BRIEF COMMUNICATIONS

PULMONARY THROMBOENDARTERECTOMY FOR THE TREATMENT OF PULMONARY EMBOLISM CAUSED BY RENAL CELL CARCINOMA

Patrick Paw, MD, Stuart W. Jamieson, MB, FRCS


San Diego, Calif.

From the Division of Cardiothoracic Surgery, University of California San Diego Medical Center, 200 West Arbor Dr., San Diego, Calif.

Received for publication Dec. 2, 1996. Accepted for publication Jan. 23, 1997. Address for reprints: Stuart W. Jamieson, FRCS, Department of Cardiothoracic Surgery, UCSD Medical Center, 200 West Arbor Dr., No. 8892, San Diego, CA 92103-8892.

Chronic pulmonary embolism with pulmonary hypertension is optimally treated by bilateral pulmonary thromboendarterectomy with the use of cardiopulmonary bypass and profound hypothermic circulatory arrest.Go 1 With very few exceptions, chronic pulmonary embolism is a bilateral disease. However, we recently performed a unilateral pulmonary thromboendarterectomy with exploration of the contralateral side for a patient with a chronic pulmonary embolus after a right nephrectomy for renal cell carcinoma.

Clinical summary

The patient is a previously healthy 40-year-old man who was referred for the evaluation and treatment of pulmonary hypertension. Three months earlier he had had chest pain and severe dyspnea on exertion. A ventilation/perfusion scan revealed the absence of perfusion to the entire left lung, with a few areas of subsegmental defects in the right lower lobe. He was initially treated with intravenous streptokinase, but this was discontinued because of a toxic reaction. After systemic anticoagulation, a computed tomographic scan of the abdomen and pelvis revealed a large renal tumor impinging on the inferior vena cava. A cardiac echocardiogram demonstrated normal left ventricular wall function with no evidence of a right atrial or ventricular mass, a lower extremity duplex scan showed no deep venous thrombosis, magnetic resonance imaging of the head showed no abnormalities, and results of a bone scan were negative.

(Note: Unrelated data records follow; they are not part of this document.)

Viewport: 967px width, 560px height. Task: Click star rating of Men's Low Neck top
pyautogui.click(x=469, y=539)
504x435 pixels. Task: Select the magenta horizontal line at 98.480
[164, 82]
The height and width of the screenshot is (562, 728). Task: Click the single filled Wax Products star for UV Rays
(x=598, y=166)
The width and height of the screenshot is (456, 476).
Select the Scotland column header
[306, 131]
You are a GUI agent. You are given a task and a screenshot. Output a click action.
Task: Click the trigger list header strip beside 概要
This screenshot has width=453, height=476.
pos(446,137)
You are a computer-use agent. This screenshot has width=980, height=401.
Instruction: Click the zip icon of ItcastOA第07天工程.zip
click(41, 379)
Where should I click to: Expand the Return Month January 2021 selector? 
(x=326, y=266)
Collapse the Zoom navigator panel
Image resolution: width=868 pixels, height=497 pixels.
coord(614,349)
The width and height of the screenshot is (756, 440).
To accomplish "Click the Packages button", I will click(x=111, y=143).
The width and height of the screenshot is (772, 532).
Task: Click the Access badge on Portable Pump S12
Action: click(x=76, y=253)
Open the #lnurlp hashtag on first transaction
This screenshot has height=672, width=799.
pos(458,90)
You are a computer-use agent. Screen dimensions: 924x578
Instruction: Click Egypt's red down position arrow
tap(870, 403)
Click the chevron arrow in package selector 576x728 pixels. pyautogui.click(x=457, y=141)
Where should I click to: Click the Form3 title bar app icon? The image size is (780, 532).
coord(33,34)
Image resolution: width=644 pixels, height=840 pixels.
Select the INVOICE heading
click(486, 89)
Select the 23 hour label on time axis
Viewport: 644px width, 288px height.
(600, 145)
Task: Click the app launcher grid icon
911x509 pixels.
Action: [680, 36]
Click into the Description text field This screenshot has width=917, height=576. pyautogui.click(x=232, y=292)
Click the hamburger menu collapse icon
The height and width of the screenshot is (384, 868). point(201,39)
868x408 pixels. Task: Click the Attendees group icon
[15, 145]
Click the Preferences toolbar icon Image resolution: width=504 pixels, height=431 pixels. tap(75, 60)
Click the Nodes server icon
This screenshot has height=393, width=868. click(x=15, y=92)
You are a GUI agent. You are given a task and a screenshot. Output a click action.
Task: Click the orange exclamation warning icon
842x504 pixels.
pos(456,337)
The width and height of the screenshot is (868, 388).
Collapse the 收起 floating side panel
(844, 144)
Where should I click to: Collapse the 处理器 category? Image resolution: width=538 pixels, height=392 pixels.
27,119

A right nephrectomy was performed. Pathologic examination showed a renal cell carcinoma with invasion into the renal vein. Lymph nodes were not diseased. The patient was transferred to our medical center for further diagnostic workup. He still had severe dyspnea on exertion. A second ventilation/perfusion scan confirmed the lack of perfusion to the left lung. Results of pulmonary function tests were consistent with a mild restrictive defect (diffusing capacity for carbon monoxide of 21.5 or 65%, total lung capacity of 5.59 L or 79%, and normal flow rates). Blood gases with the patient breathing room air were 7.38/83/39 with no desaturation during exercise.

Preoperative catheterization of the right side of the heart demonstrated normal right-sided pressures at rest and a marginally elevated pulmonary vascular resistance (162 dynes · sec · cm5). With exercise, the pulmonary artery pressure increased to 50/15 mm Hg (mean 30 mm Hg). A pulmonary arteriogram demonstrated complete occlusion of the left main pulmonary artery with normal flow to the right lung (Fig. 1). Pulmonary angioscopy revealed a reddish-gray intraluminal lesion occluding the left main pulmonary artery.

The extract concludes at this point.